Evaluation of Financial Interventions in Breast Cancer Care Worldwide: A Systematic Review

Author:

Ehsan Anam N.12,Wu Catherine A.3,Minasian Alexandra2,Bass Michelle4,Sana Hamaiyal1,Patel Aastha5,Pace Lydia26,Mekary Rania A.27,Ranganathan Kavitha126

Affiliation:

1. Program in Global Surgery and Social Change, Harvard Medical School, Boston, Mass.

2. Brigham and Women’s Hospital, Boston, Mass.

3. University of California, Irvine, Calif.

4. Countway Library of Medicine, Harvard Medical School, Boston, Mass.

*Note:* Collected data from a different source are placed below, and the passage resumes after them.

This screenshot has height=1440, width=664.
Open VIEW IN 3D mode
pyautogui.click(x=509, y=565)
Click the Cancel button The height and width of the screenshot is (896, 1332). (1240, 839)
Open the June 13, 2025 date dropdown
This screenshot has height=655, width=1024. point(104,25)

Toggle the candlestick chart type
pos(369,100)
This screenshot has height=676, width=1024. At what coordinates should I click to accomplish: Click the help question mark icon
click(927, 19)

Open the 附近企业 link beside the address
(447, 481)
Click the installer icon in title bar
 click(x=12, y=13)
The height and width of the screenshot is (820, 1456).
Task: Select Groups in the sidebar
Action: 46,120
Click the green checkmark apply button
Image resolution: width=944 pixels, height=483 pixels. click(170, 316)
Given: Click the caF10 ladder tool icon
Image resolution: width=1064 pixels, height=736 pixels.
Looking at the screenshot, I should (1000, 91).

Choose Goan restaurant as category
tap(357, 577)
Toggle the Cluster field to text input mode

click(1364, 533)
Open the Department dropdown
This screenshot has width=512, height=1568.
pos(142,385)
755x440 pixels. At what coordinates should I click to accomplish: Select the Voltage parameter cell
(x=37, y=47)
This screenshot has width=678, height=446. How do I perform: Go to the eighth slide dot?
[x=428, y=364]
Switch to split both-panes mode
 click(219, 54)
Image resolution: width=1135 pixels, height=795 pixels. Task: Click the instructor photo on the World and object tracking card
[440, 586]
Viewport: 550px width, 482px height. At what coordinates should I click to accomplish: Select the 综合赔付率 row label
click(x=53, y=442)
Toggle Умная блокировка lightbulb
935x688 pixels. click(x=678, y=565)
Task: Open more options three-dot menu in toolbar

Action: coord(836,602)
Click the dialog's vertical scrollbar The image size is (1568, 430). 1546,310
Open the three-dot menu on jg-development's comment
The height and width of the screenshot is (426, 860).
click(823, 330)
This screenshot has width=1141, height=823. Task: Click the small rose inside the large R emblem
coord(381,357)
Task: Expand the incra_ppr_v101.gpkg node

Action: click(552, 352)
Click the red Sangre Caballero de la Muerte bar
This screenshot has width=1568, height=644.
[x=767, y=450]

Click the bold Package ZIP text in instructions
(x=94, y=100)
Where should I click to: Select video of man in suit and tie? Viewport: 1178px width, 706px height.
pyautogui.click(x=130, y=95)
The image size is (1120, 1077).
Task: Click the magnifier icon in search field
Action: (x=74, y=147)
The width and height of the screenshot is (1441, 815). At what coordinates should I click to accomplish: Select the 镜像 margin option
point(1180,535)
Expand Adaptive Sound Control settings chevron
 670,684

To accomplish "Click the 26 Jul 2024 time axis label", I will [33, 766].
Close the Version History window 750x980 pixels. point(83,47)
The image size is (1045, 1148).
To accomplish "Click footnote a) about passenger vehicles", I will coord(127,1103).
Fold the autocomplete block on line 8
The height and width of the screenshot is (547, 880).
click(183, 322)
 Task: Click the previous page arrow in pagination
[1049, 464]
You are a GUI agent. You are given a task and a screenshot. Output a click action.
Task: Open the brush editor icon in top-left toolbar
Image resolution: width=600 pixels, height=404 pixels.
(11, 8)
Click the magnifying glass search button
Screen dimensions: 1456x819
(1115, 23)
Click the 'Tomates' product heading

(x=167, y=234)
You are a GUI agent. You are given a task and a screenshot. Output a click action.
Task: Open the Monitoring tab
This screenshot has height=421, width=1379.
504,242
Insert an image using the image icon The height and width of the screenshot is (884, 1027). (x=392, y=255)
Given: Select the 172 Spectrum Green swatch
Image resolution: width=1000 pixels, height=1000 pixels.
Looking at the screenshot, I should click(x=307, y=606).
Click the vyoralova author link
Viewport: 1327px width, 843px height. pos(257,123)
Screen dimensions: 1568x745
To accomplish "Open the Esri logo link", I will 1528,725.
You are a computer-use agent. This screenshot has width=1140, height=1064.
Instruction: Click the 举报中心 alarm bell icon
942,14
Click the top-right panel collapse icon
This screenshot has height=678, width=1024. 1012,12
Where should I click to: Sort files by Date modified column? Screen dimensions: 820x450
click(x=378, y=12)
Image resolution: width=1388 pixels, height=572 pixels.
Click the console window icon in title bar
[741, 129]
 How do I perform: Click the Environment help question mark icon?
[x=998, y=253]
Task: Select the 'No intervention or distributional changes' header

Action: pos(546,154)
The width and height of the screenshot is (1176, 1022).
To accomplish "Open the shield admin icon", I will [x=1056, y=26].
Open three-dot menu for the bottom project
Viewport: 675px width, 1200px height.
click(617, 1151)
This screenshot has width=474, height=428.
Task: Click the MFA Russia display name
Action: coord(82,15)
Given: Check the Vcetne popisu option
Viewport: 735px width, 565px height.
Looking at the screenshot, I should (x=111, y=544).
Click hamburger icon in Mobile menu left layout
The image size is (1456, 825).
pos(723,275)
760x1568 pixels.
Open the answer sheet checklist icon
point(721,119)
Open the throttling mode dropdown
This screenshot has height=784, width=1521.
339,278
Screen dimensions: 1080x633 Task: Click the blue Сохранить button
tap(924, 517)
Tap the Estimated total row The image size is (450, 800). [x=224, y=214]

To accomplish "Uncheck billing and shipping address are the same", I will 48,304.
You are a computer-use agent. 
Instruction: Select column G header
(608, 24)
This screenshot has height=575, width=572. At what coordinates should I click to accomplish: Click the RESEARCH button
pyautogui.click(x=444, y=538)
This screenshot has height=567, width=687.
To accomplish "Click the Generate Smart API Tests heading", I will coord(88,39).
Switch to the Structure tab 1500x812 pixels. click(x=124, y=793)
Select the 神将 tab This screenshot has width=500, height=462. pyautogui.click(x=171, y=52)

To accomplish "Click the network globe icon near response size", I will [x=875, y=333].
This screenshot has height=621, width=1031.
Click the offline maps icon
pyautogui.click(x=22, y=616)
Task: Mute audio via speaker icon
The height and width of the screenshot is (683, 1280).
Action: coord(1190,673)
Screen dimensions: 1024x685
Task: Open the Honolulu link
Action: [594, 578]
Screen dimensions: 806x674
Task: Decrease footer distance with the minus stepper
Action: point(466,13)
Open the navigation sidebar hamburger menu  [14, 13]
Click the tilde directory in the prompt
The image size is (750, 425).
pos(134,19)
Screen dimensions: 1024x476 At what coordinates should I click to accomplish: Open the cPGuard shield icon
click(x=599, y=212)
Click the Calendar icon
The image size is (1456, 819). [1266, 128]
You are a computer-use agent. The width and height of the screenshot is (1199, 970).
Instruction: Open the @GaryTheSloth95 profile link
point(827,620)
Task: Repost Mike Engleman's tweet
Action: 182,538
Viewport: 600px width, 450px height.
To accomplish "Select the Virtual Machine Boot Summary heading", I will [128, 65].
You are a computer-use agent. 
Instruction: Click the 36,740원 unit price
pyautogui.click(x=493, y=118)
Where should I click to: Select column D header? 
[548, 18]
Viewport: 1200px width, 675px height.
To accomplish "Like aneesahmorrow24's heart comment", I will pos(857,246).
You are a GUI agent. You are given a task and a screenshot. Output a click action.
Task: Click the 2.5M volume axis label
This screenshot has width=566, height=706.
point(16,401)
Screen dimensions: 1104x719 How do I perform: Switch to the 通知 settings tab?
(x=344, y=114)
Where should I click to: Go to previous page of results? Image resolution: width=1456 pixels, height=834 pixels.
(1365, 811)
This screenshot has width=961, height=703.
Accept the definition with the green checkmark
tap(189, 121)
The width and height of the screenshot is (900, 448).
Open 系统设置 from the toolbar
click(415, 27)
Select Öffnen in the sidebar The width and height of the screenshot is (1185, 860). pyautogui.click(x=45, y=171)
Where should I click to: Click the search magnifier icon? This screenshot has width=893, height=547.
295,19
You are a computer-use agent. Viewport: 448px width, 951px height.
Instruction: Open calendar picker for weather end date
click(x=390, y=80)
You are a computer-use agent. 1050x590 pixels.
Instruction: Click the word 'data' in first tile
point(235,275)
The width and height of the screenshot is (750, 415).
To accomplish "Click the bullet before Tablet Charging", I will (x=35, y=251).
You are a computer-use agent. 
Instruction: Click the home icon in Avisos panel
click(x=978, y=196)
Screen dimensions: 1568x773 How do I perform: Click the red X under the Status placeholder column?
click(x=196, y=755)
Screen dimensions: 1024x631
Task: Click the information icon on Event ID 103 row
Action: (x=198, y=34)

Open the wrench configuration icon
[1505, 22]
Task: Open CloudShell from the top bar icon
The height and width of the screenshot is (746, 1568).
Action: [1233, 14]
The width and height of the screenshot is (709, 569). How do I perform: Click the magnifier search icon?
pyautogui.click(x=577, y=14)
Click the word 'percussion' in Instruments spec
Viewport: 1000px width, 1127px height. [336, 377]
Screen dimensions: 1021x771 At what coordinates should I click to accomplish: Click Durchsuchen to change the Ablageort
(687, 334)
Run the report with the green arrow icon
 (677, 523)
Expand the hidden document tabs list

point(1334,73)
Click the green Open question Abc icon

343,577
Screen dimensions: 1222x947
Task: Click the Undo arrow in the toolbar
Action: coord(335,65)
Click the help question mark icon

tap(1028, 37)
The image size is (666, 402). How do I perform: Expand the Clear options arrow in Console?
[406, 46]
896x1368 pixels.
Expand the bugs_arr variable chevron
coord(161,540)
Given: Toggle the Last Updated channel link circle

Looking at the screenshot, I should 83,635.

5. Sharon High School, Sharon, Mass.

6. Harvard Medical School, Boston, Mass.

7. School of Pharmacy, MCPHS University, Boston, Mass.

Abstract

Background: Out-of-pocket costs are burdensome for breast cancer patients. Cost-reducing interventions, though implemented, have unclear comparative efficacy. This study aimed to critically evaluate characteristics of successful versus unsuccessful interventions designed to decrease out-of-pocket costs for breast cancer patients. Methods: A systematic review was conducted in accordance with the PRISMA checklist. Embase, PubMed, Global Index Medicus, and Global Health were queried from inception to February 2021. Articles describing a financial intervention targeting costs for breast cancer screening, diagnosis, or treatment and addressing clinical or patient-level financial outcomes were included. Methodological quality was evaluated using the QualSyst tool. Interventions were organized in accordance with timing of implementation, with narrative description of intervention type, success, and outcomes. Results: Of the 11,086 articles retrieved, 21 were included in this review. Of these, 14 consisted of interventions during screening, and seven during diagnosis or treatment. Free/subsidized screening mammography was the most common screening intervention; 91% of these programs documented successful outcomes. Patient navigation and gift voucher programs demonstrated mixed success. The most successful intervention implemented during diagnosis/treatment was reducing medication costs. Low-cost programs and direct patient financial assistance were also successful. Limitations included lack of standardization in outcome metrics across studies. Conclusions: Financial interventions reducing prices through free screening mammography and decreasing medication costs were most successful. Less successful interventions were not contextually tailored, including gift card incentivization and low-cost treatment modalities. These findings can facilitate implementation of broader, more generalizable programs to reduce costs and improve outcomes during evaluation and management of breast cancer.